Re: [RFC v1] mm: add page preemption

Hillf Danton <hdanton@xxxxxxxx> · Wed, 23 Oct 2019 19:53:50 +0800

On Wed, 23 Oct 2019 10:17:29 +0200 Michal Hocko wrote:
> 
> On Tue 22-10-19 22:28:02, Hillf Danton wrote:
> > 
> > On Tue, 22 Oct 2019 14:42:41 +0200 Michal Hocko wrote:
> > > 
> > > On Tue 22-10-19 20:14:39, Hillf Danton wrote:
> > > > 
> > > > On Mon, 21 Oct 2019 14:27:28 +0200 Michal Hocko wrote:
> > > [...]
> > > > > Why do we care and which workloads would benefit and how much.
> > > > 
> > > > Page preemption, disabled by default, should be turned on by those
> > > > who wish that the performance of their workloads can survive memory
> > > > pressure to certain extent.
> > > 
> > > I am sorry but this doesn't say anything to me. How come not all
> > > workloads would fit that description?
> > 
> > That means pp plays a role when kswapd becomes active, and it may
> > prevent too much jitters in active lru pages.
> 
> This is still too vague to be useful in any way.

Page preemption is designed to function only under memory pressure by
suggesting kswapd to skip deactivating some pages based on prio comparison.
No page will be skipped without difference found in prio by design.
That said, no workload can be picked out before updating prio, so let
users who know that their workloads are sensitive to jitters in lru pages
chage the nice.
We are simply adding the pp feature; users are responsible for turning pp
on and changing nice if they feel necessary.
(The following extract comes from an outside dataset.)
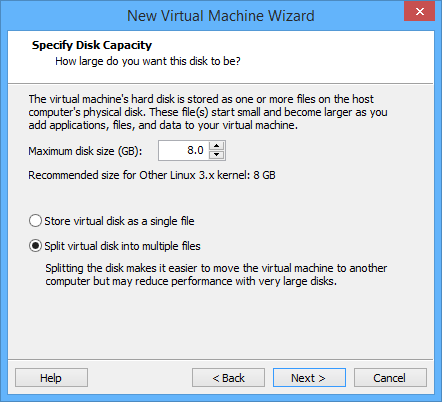
Task: Open Help for disk capacity
Action: pyautogui.click(x=51, y=378)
> > > > The number of pp users is supposed near the people who change the
> > > > nice value of their apps either to -1 or higher at least once a week,
> > > > less than vi users among UK's undergraduates.
> > > > 
> > > > > And last but not least why the existing infrastructure doesn't help
> > > > > (e.g. if you have clearly defined workloads with different
> > > > > memory consumption requirements then why don't you use memory cgroups to
> > > > > reflect the priority).
> > > > 
> > > > Good question:)
> > > > 
> > > > Though pp is implemented by preventing any task from reclaiming as many
> > > > pages as possible from other tasks that are higher on priority, it is
> > > > trying to introduce prio into page reclaiming, to add a feature.
> > > > 
> > > > Page and memcg are different objects after all; pp is being added at
> > > > the page granularity. It should be an option available in environments
> > > > without memcg enabled.
> > > 
> > > So do you actually want to establish LRUs per priority?
> > 
> > No, no change other than the prio for every lru page was added. LRU per prio
> > is too much to implement.
> 
> Well, considering that per page priority is a no go as already pointed
> out by Willy then you do not have other choice right?

No need to seek extra choice because of the prio introduced to reclaiming as
no one is hurt by design without pp enabled and prio updated.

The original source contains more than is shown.